Brief: Apart from the pictures, reproduce the data below exactly as it stands.

Records shown:
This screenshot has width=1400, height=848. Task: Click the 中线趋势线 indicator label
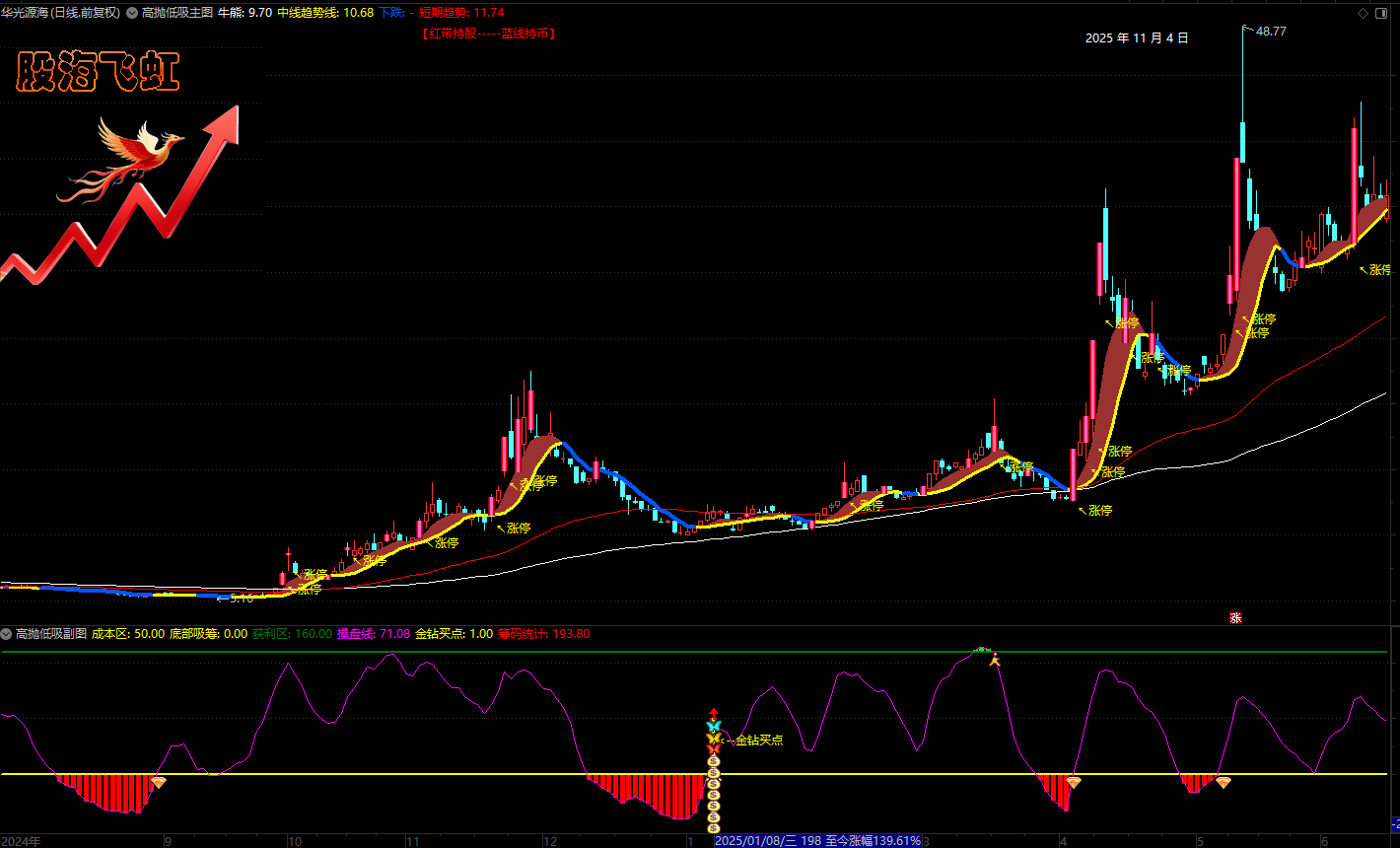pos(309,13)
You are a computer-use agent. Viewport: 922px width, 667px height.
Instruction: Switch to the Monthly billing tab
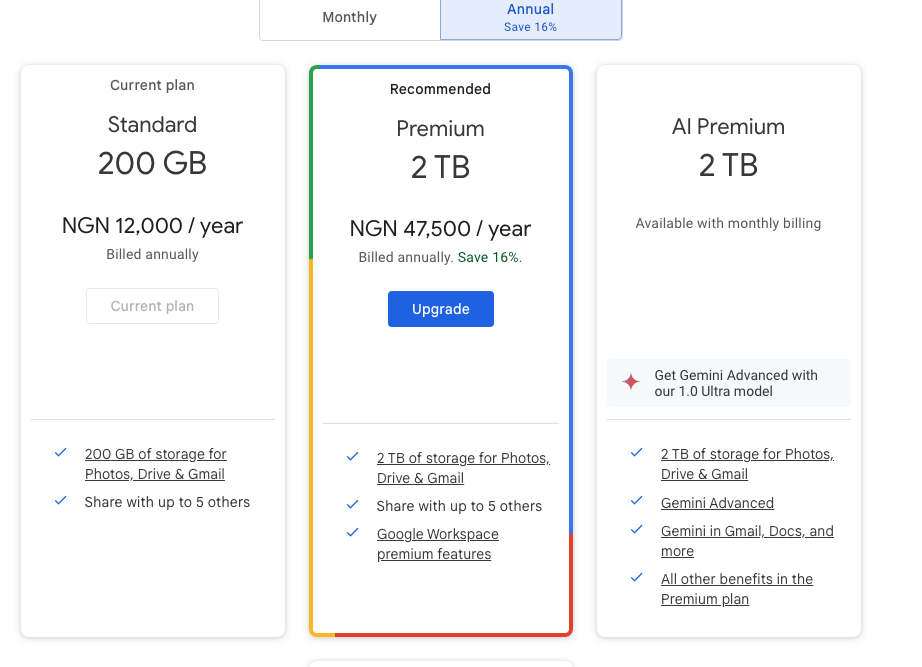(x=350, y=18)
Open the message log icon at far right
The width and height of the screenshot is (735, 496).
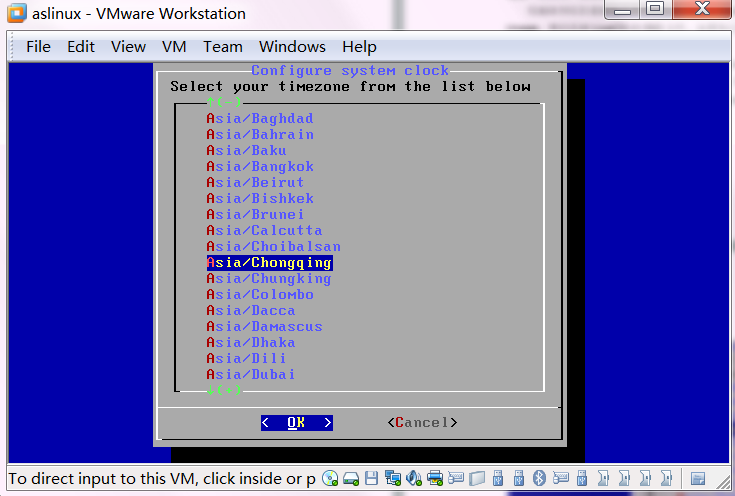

Solved problem:
This screenshot has width=1400, height=848. Task: Click the 中线趋势线 indicator label
pos(309,13)
You are a computer-use agent. Viewport: 922px width, 667px height.
Instruction: Switch to the Monthly billing tab
(x=350, y=18)
Open the message log icon at far right
The width and height of the screenshot is (735, 496).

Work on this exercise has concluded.